Mitchell Field and Eugene Shvidler are non-executive directors of the Company and currently have the following holdings of 2,644,810 and 13,853,633 Ordinary Shares respectively (representing 0.91 per cent. and 4.78 per cent. of the Company's existing ordinary shares respectively). Mr Field and Mr Shvidler have agreed with the Company to subscribe for 250,000 and 579,104 Subscription Shares in the Subscription and following completion of the Subscription they would hold 2,894,810 and 14,432,737 shares respectively.
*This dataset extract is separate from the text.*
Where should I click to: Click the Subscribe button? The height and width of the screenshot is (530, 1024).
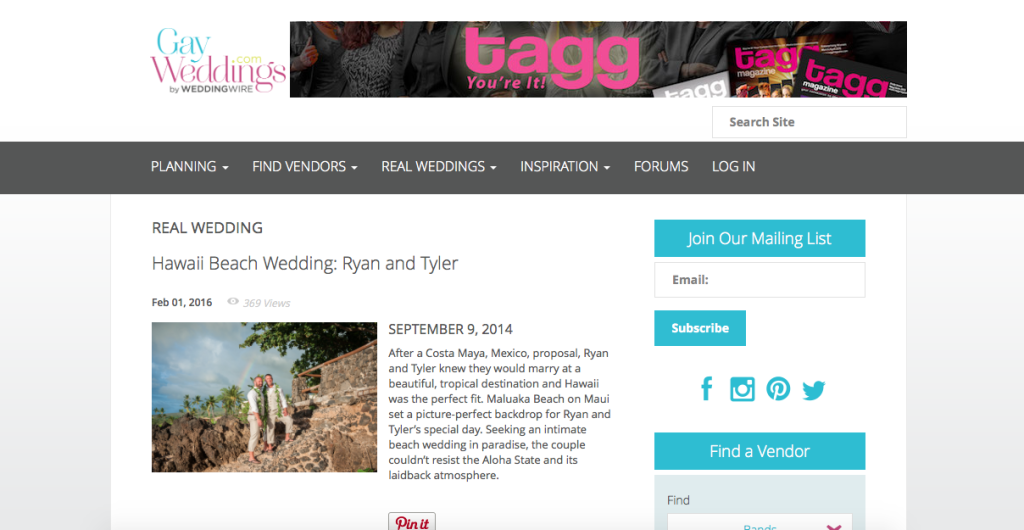[x=699, y=328]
As Directors of the Company, their participation in the Subscription constitutes a "related party transaction" under the AIM Rules.

Yady Worldwide S.A. is a company that is wholly owned by Ben White, son of Howard White, and his relations and their investment vehicles, the Age of Reason Foundation and Eturab who in aggregate currently hold 46,879,402 Ordinary Shares (representing 16.17 per cent. of the Company's existing Ordinary Shares) and has agreed with the Company to subscribe for 2,750,000 Subscription Shares in the Subscription, and, following completion of the Subscription, would hold 49,629,402 Ordinary Shares in aggregate. As Yady Worldwide S.A. is treated as a "substantial shareholder" of the Company, its participation in the Subscription constitutes a "related party transaction" under the AIM Rules.
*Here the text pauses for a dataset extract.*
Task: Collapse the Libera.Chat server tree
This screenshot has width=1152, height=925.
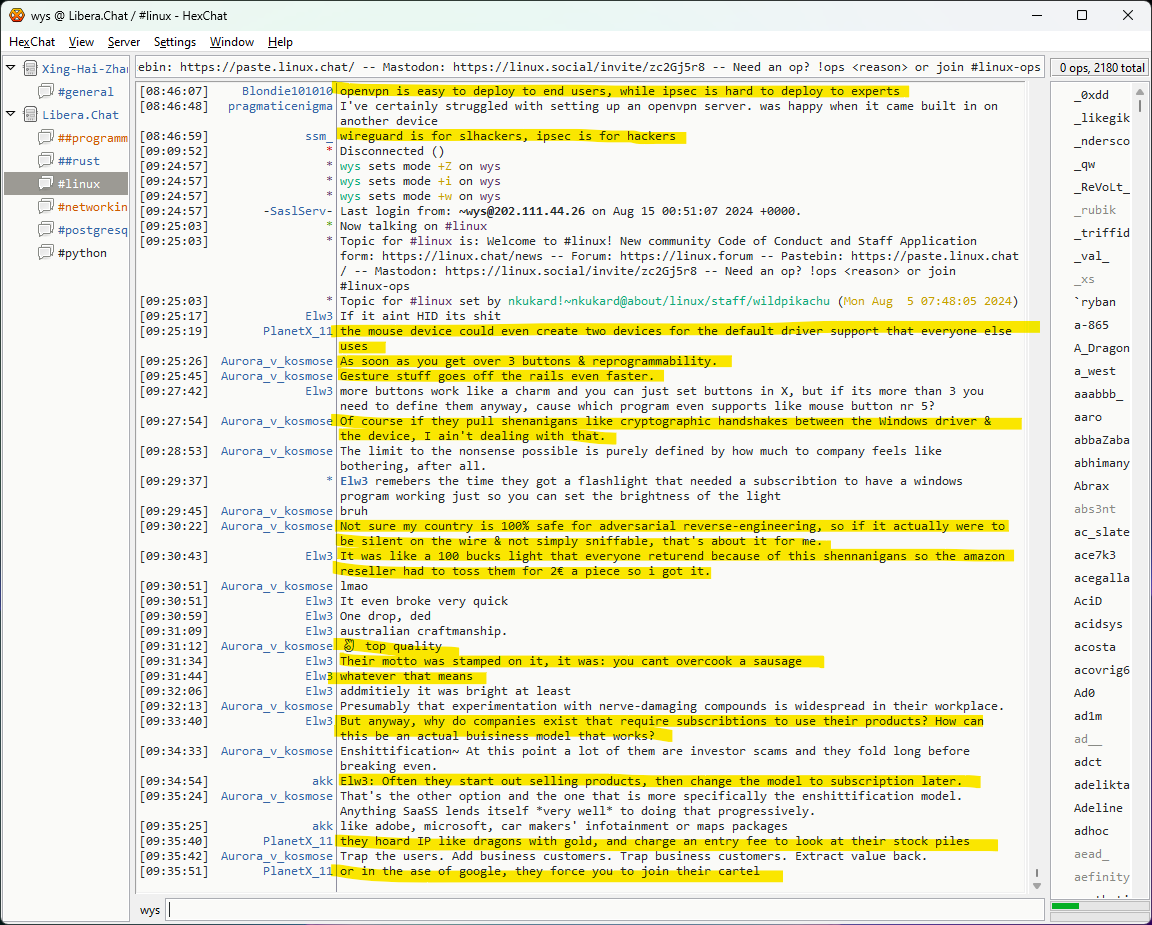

Ervington Investments is a company that currently holds 38,021,149 Ordinary Shares (representing 13.12 per cent. of the Company's existing Ordinary Shares) and has agreed with the Company to subscribe for 1,589,345 Subscription Shares in the Subscription, and, following completion of the Subscription, would hold 39,610,494 Ordinary Shares in aggregate. As Ervington Investments is treated as a "substantial shareholder" of the Company, its participation in the Subscription constitutes a "related party transaction" under the AIM Rules.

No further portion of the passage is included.